[Records]
** START **

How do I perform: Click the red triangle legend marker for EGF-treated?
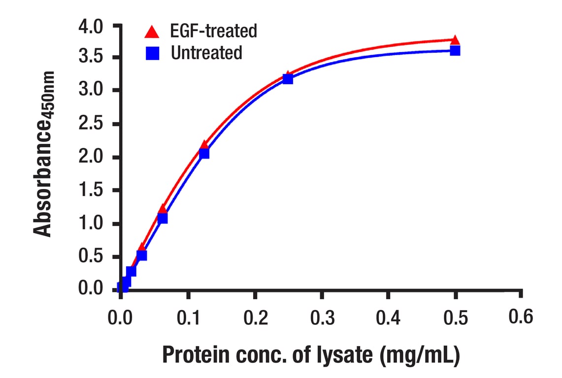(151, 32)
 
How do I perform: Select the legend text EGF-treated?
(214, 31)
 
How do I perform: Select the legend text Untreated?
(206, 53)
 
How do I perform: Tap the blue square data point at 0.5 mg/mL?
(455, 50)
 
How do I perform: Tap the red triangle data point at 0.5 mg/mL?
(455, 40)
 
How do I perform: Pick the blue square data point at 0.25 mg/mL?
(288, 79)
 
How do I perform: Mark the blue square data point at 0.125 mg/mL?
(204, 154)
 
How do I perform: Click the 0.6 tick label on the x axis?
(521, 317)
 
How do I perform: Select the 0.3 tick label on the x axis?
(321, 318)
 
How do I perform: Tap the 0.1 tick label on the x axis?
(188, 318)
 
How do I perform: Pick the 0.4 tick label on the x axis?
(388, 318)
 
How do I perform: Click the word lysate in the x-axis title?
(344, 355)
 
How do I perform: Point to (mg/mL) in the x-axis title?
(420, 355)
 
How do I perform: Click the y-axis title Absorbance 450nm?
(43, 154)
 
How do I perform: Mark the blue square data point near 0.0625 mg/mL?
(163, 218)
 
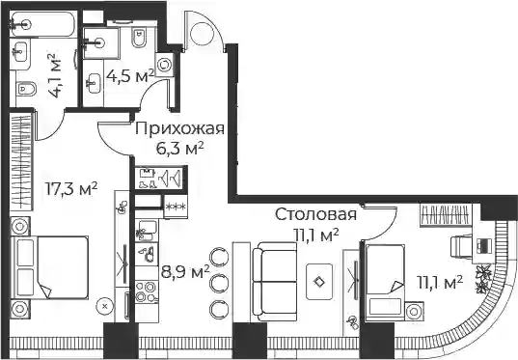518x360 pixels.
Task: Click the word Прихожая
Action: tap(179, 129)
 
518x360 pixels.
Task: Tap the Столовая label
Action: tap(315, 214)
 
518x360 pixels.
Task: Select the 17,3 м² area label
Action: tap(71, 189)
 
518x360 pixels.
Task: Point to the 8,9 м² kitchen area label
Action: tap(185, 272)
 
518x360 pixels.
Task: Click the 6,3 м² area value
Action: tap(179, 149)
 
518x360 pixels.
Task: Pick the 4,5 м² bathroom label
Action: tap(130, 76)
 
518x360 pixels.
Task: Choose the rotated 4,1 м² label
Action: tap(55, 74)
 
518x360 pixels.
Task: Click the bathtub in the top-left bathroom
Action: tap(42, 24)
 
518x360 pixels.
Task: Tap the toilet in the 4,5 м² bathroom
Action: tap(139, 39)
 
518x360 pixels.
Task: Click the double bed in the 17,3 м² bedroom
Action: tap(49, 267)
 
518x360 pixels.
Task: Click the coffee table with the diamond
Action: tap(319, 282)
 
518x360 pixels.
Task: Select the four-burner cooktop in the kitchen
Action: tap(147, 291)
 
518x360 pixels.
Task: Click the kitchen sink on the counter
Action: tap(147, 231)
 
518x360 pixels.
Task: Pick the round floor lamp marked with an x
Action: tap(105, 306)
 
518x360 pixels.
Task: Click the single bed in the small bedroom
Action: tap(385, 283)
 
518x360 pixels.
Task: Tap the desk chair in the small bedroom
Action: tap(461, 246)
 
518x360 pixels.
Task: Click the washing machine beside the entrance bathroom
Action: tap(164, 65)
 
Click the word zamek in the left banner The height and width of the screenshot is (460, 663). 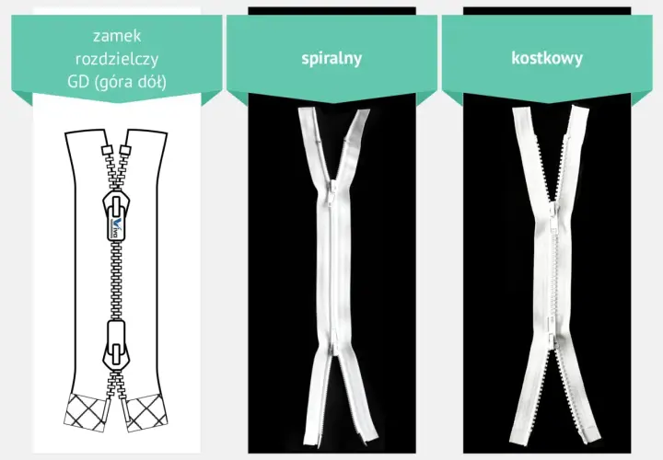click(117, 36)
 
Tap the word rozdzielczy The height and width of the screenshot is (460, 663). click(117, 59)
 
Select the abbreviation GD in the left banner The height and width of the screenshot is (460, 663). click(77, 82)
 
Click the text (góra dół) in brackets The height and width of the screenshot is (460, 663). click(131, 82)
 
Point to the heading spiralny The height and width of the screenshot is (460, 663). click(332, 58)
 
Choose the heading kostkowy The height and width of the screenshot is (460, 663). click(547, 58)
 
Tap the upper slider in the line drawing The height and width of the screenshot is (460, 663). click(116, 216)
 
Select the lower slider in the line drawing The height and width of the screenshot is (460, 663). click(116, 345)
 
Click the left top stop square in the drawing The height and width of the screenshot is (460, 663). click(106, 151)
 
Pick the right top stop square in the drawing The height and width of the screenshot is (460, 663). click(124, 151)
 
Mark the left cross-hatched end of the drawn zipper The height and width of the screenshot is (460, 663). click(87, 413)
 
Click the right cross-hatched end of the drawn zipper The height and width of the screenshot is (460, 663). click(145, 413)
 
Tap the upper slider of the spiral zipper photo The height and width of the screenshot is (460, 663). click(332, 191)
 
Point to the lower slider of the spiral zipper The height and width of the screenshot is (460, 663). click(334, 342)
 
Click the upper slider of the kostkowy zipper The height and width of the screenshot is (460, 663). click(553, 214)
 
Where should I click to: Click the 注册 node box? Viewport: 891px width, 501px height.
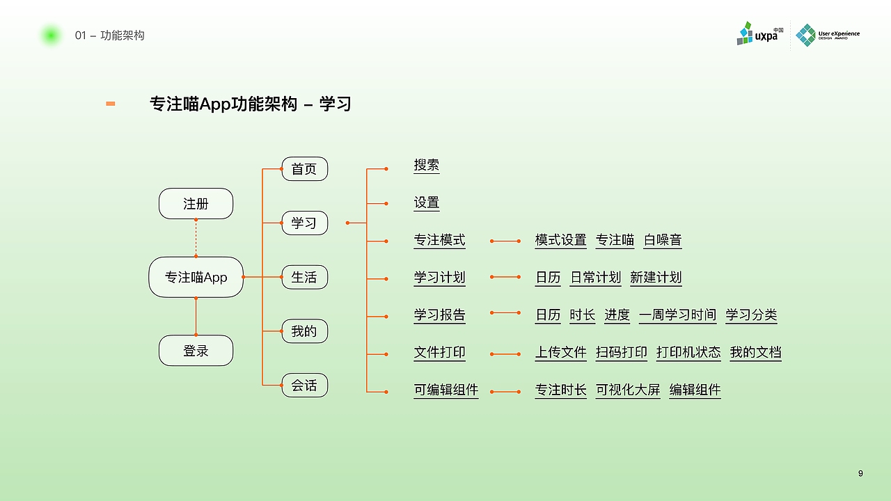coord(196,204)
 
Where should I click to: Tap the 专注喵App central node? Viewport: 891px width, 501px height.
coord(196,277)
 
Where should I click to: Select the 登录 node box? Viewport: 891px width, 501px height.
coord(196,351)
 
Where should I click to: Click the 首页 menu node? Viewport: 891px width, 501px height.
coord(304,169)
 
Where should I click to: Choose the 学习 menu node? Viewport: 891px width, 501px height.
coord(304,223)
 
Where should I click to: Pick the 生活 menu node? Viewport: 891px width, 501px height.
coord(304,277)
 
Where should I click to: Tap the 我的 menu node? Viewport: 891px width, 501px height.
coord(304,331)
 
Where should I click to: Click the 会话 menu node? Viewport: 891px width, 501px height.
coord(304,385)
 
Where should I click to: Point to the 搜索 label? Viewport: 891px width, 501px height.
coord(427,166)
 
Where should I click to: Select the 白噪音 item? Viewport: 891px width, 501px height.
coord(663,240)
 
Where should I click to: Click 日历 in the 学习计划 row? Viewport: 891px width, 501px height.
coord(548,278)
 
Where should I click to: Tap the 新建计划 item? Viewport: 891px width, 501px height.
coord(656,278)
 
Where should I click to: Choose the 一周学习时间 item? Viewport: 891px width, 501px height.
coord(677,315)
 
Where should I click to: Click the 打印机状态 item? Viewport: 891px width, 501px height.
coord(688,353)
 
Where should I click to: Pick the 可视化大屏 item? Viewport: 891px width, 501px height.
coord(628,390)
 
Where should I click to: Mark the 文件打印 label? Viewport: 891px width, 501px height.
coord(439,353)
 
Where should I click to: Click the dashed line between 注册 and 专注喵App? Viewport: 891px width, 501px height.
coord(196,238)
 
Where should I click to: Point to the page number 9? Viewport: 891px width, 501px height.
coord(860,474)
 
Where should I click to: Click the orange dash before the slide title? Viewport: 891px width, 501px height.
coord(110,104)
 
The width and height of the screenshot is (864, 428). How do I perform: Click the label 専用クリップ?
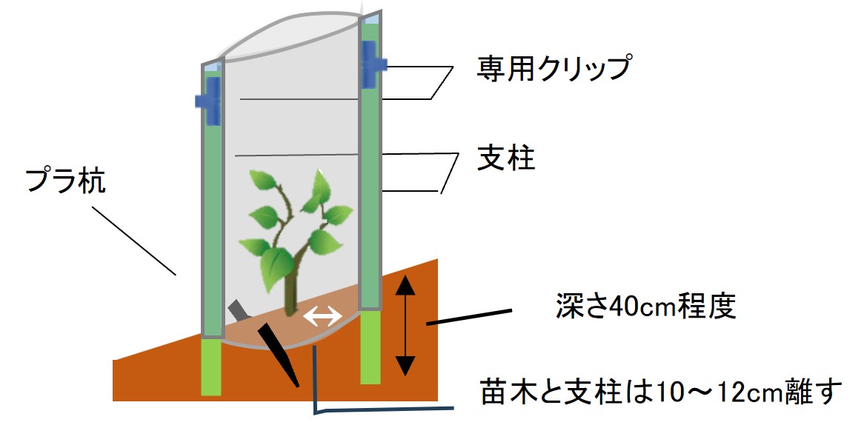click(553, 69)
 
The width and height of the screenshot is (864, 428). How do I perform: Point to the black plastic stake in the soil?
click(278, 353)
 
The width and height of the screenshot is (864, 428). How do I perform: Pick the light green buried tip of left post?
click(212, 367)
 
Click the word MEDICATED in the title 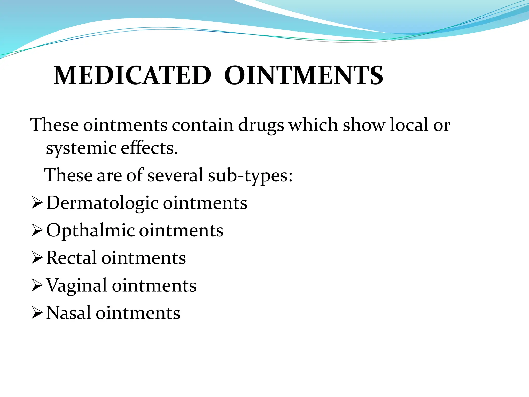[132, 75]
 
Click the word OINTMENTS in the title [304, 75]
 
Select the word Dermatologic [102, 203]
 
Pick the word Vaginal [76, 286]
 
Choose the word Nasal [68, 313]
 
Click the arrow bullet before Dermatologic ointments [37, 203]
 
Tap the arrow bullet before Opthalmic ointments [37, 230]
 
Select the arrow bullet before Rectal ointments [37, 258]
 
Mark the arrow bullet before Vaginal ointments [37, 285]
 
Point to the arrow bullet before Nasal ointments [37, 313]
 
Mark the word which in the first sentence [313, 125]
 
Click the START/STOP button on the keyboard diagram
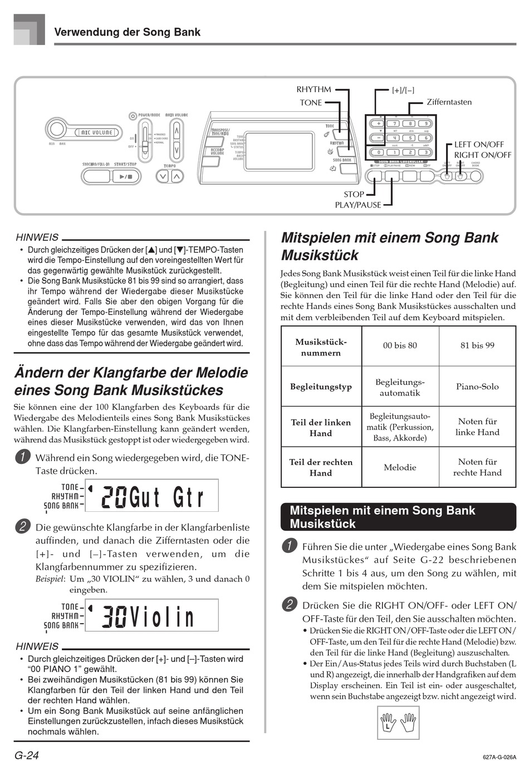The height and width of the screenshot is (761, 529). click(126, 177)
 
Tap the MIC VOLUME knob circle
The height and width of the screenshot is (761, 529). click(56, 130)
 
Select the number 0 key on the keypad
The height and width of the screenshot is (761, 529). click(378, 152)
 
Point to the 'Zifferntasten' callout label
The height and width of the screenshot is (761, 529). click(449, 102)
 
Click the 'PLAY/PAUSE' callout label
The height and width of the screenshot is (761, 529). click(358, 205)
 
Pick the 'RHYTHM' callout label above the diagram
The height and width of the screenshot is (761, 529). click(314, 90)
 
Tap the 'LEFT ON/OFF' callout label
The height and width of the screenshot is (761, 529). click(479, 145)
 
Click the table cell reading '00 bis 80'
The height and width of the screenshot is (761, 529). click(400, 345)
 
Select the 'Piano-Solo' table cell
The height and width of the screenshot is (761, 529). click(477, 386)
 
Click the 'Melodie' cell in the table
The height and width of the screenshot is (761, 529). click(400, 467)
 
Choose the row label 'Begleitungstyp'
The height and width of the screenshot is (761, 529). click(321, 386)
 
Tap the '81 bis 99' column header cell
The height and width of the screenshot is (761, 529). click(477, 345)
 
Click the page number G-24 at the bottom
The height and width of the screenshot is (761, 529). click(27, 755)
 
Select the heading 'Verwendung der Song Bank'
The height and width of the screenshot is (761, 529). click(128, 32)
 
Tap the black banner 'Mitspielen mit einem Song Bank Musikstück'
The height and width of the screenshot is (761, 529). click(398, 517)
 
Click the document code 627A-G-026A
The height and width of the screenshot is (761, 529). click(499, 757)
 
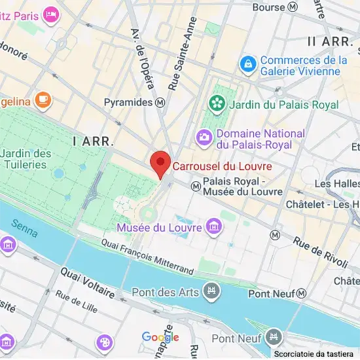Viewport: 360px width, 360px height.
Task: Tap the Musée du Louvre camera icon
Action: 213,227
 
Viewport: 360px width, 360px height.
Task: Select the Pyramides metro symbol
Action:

** END **

— Written instruction —
Copy the rows above word for word, from the line with "How do I perform: Click the 0.6" up to and including the line with "Action: tap(179, 129)". Omit the pictures from your answer.

— The output —
How do I perform: Click the 0.6 tick label on the x axis?
(521, 317)
 
How do I perform: Select the 0.3 tick label on the x axis?
(321, 318)
 
How do I perform: Tap the 0.1 tick label on the x axis?
(188, 318)
 
How do I perform: Pick the 0.4 tick label on the x axis?
(388, 318)
 
How do I perform: Click the word lysate in the x-axis title?
(344, 355)
 
How do I perform: Point to (mg/mL) in the x-axis title?
(420, 355)
 
How do I perform: Click the y-axis title Absorbance 450nm?
(43, 154)
 
How do I perform: Mark the blue square data point near 0.0625 mg/mL?
(163, 218)
 
518x360 pixels.
Task: Click the word Прихожая
Action: tap(179, 129)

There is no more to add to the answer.